Proseguendo, troviamo altri esempi di figli poco choosy: “Al di là dei loro sicuri meriti, non deve aver fatto la schizzinosa Maria Maddalena Gnudi quando il padre, il ministro Gnudi (ex presidente Enel, quota Udc) le ha proposto di diventare socio del prestigioso Studio Gnudi (commercialisti in quel di Bologna), il suo. Approdo sicuro anche per Eleonora Di Benedetto, avvocato 35enne, assunta da uno dei più importanti studi legali di Roma, lo studio Severino, quello della madre Paola, ministro della Giustizia“.

Poteva mancare il figlio d’arte Luigi Passera all’appello? Certo che no, e infatti il figlio del ministro Passera “dopo la laurea in Bocconi (come il padre) si è occupato di marketing per la Piaggio, società di Colaninno, partner dell’ex ad di Intesa nella cordata di salvataggio Alitalia. Ora Passera jr ha un impiego di tutto rispetto presso la multinazionale Procter & Gamble. Dopo aver lavorato a Londra per Citigroup e Morgan Stanley, il figlio del premier era stato chiamato alla Parmalat da Enrico Bondi (a sua volta poi chiamato da Monti padre come commissario straordinario per la spending review)“.

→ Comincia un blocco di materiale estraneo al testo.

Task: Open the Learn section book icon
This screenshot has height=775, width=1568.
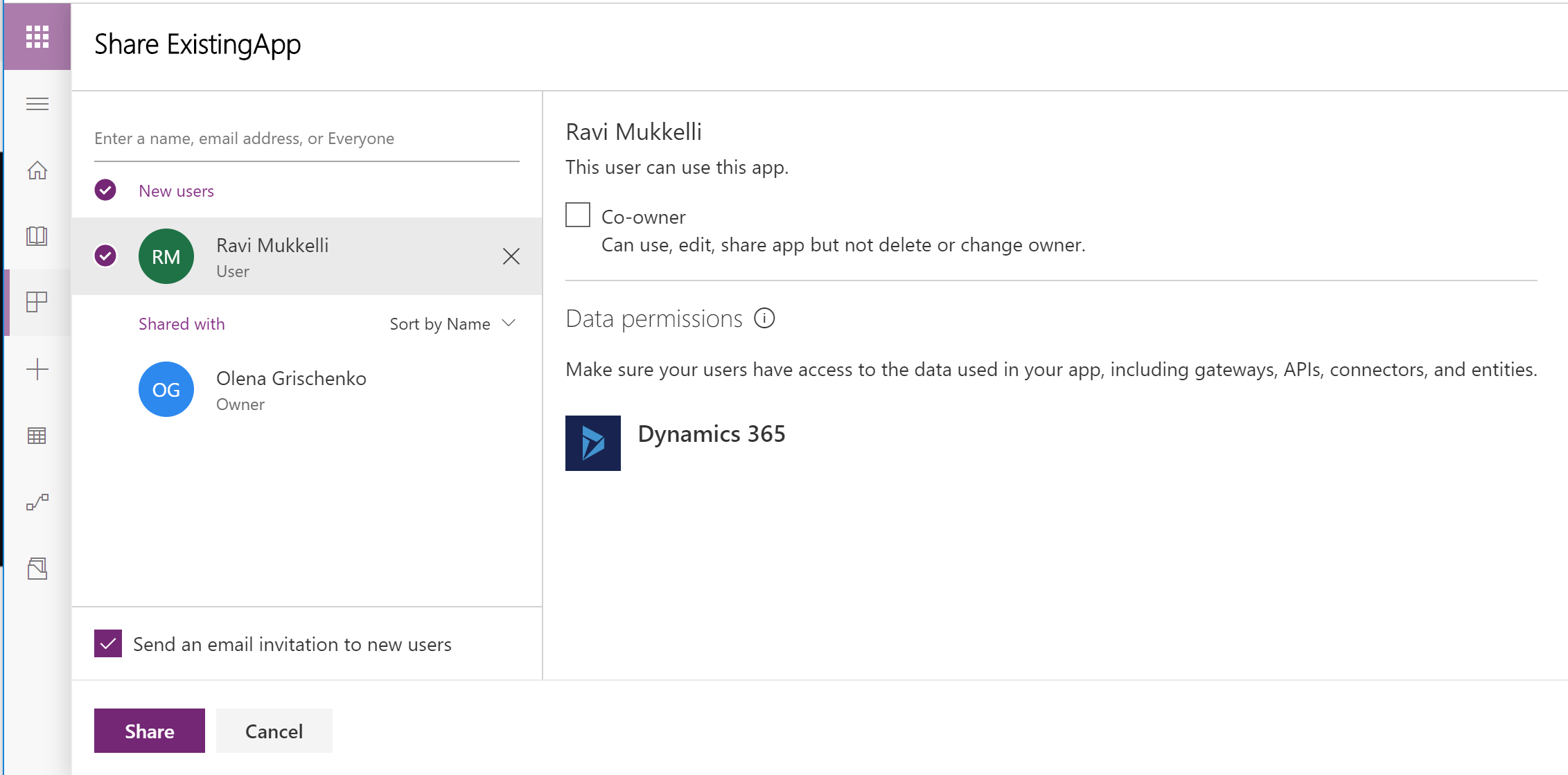Action: (x=37, y=236)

Vogliamo parlare poi di Giorgio Peluso, figlio del ministro Cancellieri? Parliamone: “Già assunto trentenne come direttore di Unicredit, poi direttore generale di Fondiaria Sai a 500mila euro l’anno, l’ha in questi giorni lasciata con una buonuscita di 3,6 milioni, scoperta dal Fatto. Ma non è rimasto a spasso: assunto da Telecom Italia come Chief Financial Officer“. Del figlio di Mario Monti, invece, si sono perse le tracce da quando lavorava a Londra per Citigroup e Morgan Stanley, richiamato poi alla Parmalat da Enrico Bondi, futuro commissario straordinario per la spending review. Certo, tutti questi ragazzi potrebbero essere dei geni, ma secondo voi quanto saranno stati choosy nelle loro scelte professionali?